Monday, October 12, 2009
Communication Creates Conflict

Communication Creates Conflict
Heath Bunting
1995
Communication Creates Conflict starts out with a page that contains a poem of sorts about communication. Here is an excerpt:
peace and harmony vs destraction to destruction.
language from - mortality inspired fear,
creates desire for - unification via language.
'it good to talk' say british telecom,
but is futile as peace is expressionless;
attempted expression is conflict.
Within the writing there are pieces of words that are hyper linked to a different page. On each page there is a way to 'communicate.' For instance, there is a page called #leaflet. Through this page you can create a leaflet that people will give out at large stations in Tokyo because there are always people hanging around handing out leaflets in Tokyo. Tokyo seems to be the location of choice in this project. However, on one page you can fill out the form to send the author a postcard, yet another means of communication. Heath Bunting chose to represent Tokyo through its many means of communication. Such as leaflets, emails, letters, etc. You use Bunting's website to communicate with Tokyo. "Through the use of recycled software, this works allows the participant to influence a broad range of communications media from the Internet, including the fax, postal mail, e-mail, and the Street. "
Monday, October 5, 2009
A Visitor's Guide to London

A Visitor's Guide to London
Heath Bunting, 1995
A Visitor's Guide to London was created by Heath Bunting in 1995. The author chose to represent places around London through pictures. The viewer is able to choose between directions such as north, south, east, and west. Also, the viewer could choose a place from a map. The website engages the user, who is ultimately in control of where they end up. The pictures themselves are in black and white and kind of grainy. So the viewer may not always be certain of their location.

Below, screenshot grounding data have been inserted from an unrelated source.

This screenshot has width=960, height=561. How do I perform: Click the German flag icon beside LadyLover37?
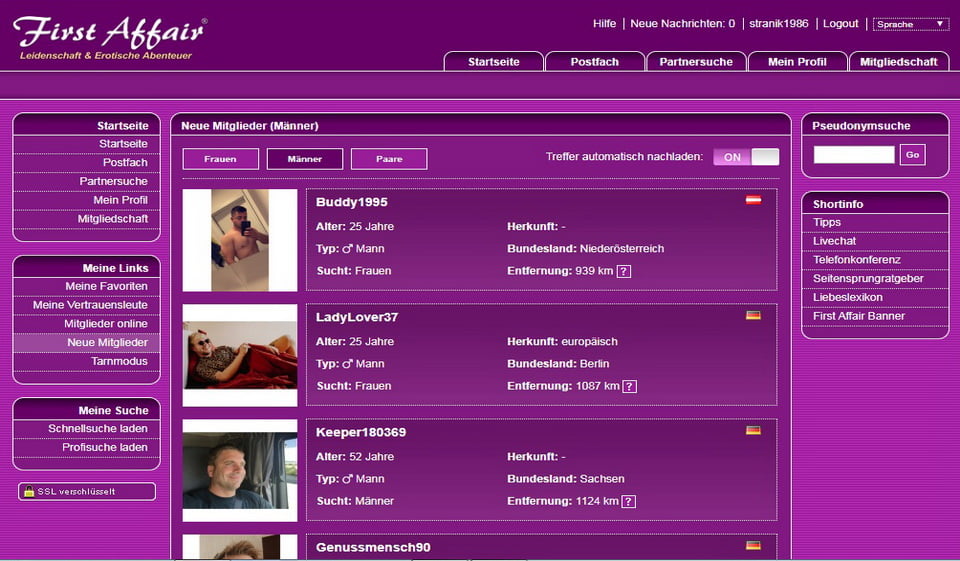[753, 315]

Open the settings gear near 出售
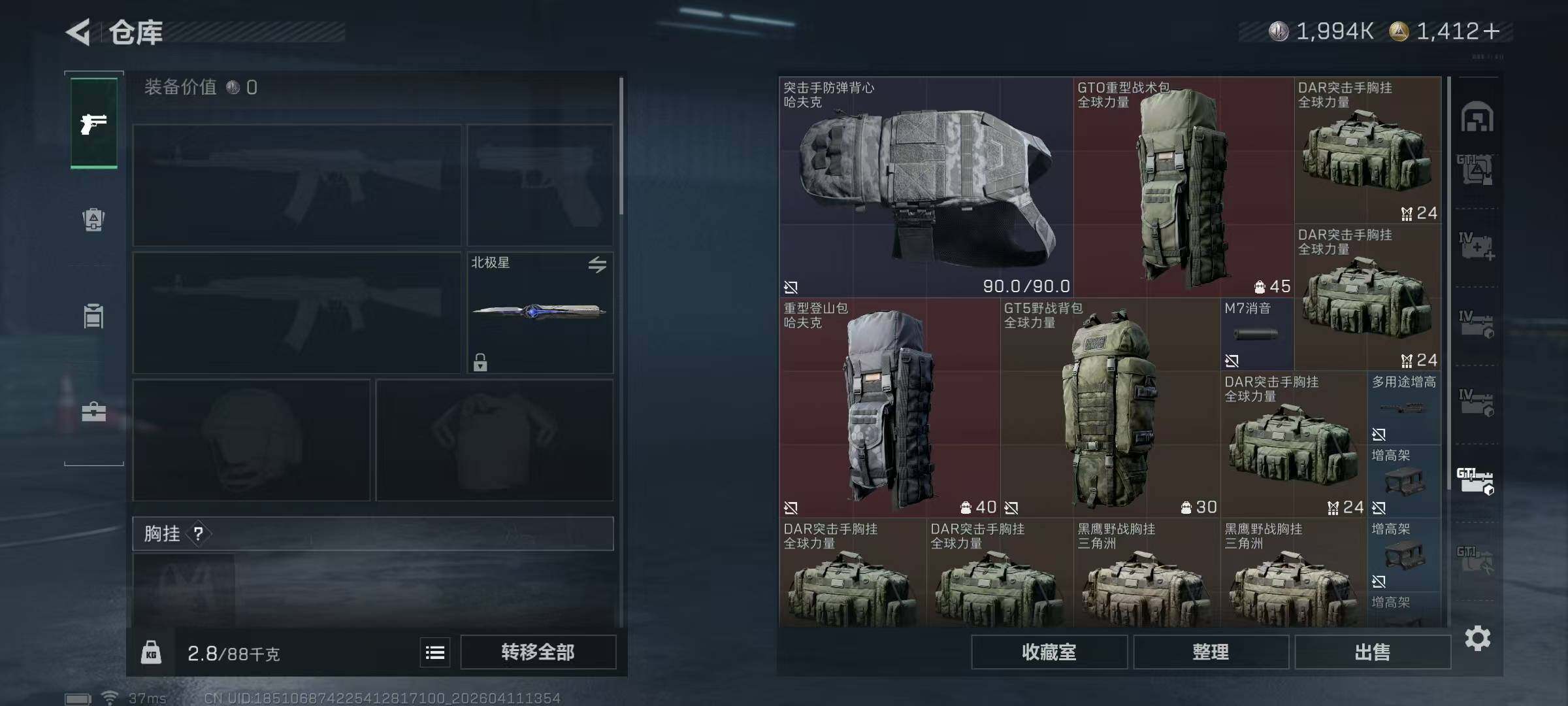(x=1478, y=638)

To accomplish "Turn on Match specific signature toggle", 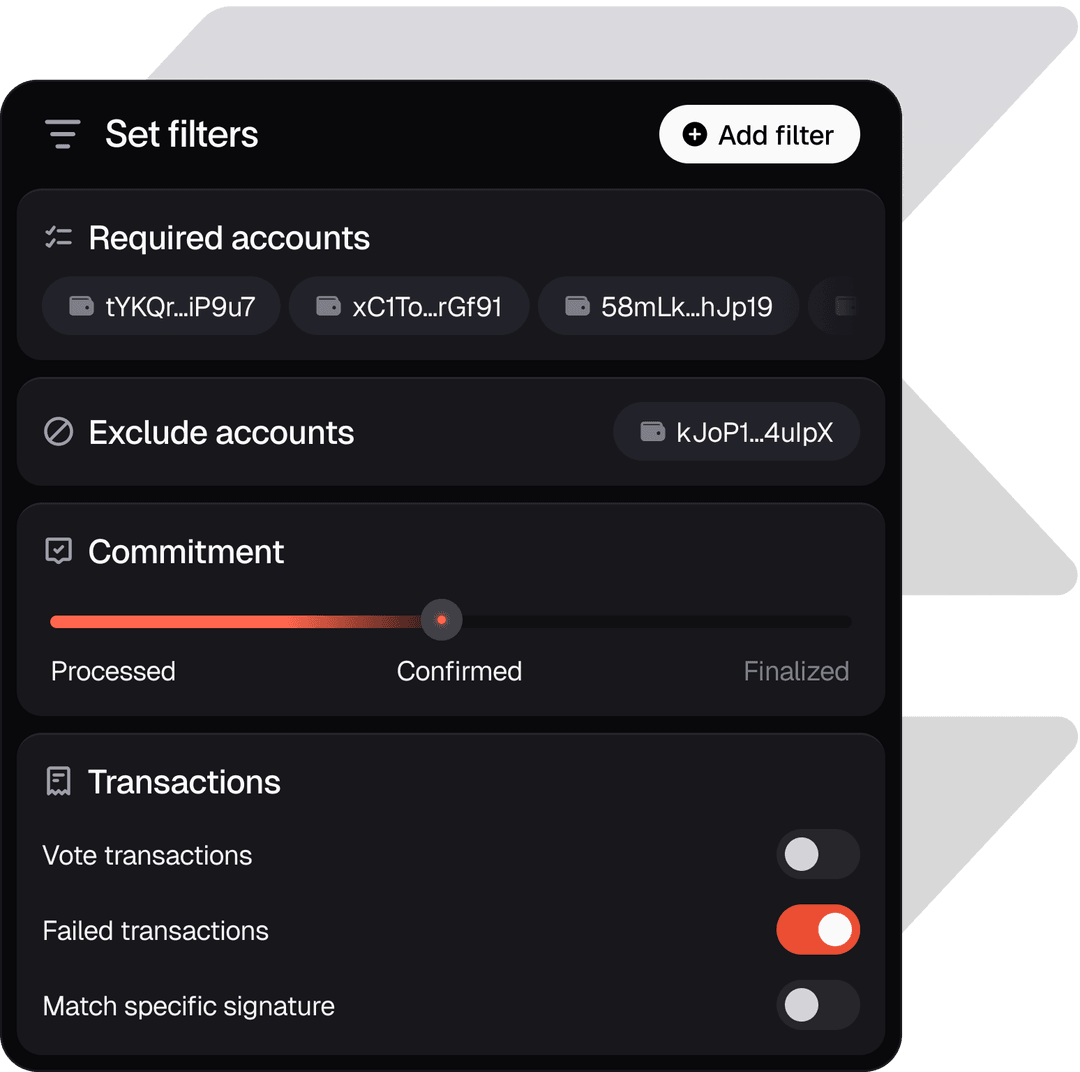I will 818,1004.
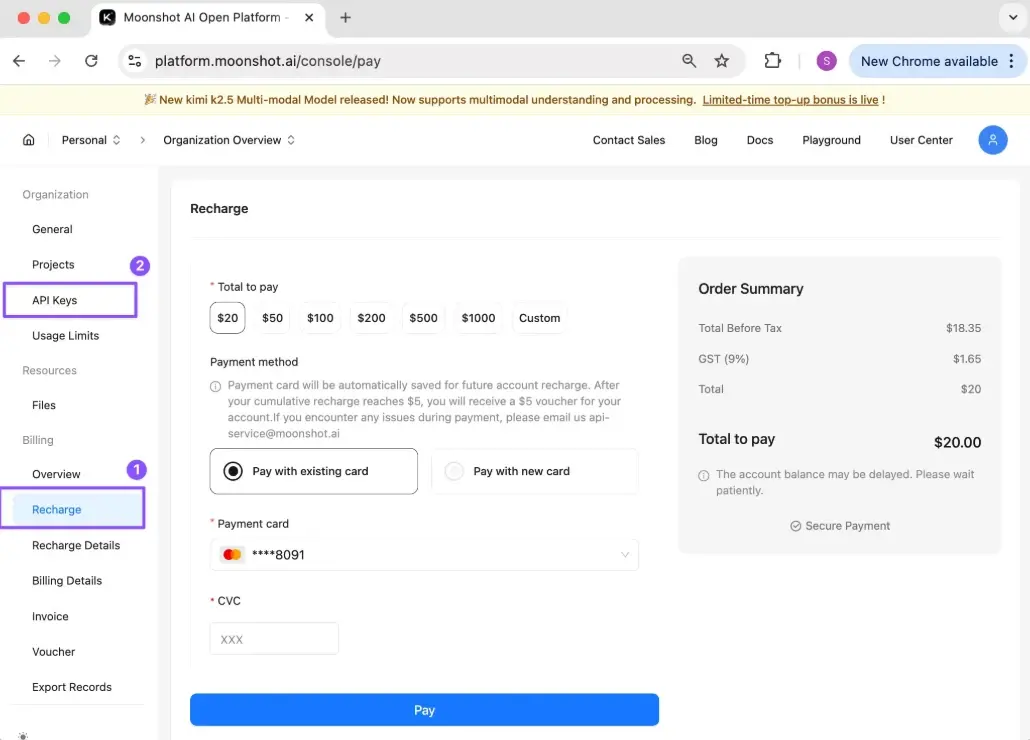This screenshot has height=740, width=1030.
Task: Click the Pay button
Action: click(424, 709)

"In Visitors' Guide to London, initially a HyperCard project and then put on the Net, he offers a way of looking at London quite different from the usual tourist clichés. Bunting employs low-resolution black-and-white images with no gray-scales, along with a very simple navigational system. The visitor moves around the city by clicking on icons for north, northeast, east, etc., on a map of the Underground. From the map he or she can access any stations, but only to find banal photographs which Bunting has taken there at the surface. He thus accomplishes what he himself calls “the already out-of-date psycho-geographical tour of London, ideal for foreign visitors, with over 250 sites of anti-historical value, incomplete, without instructions, now available for all (the rich) on the World Wide Web.”
Anyone could find a better visitor's guide to London, but it would be in a book, not on the web. Bunting gives the viewer something to interact with, even if the pictures are low quality. Interactivity is a characteristic that correlates with the internet. The viewer clicks and is immediately transported to another place in London. You certainly can't get that from a book.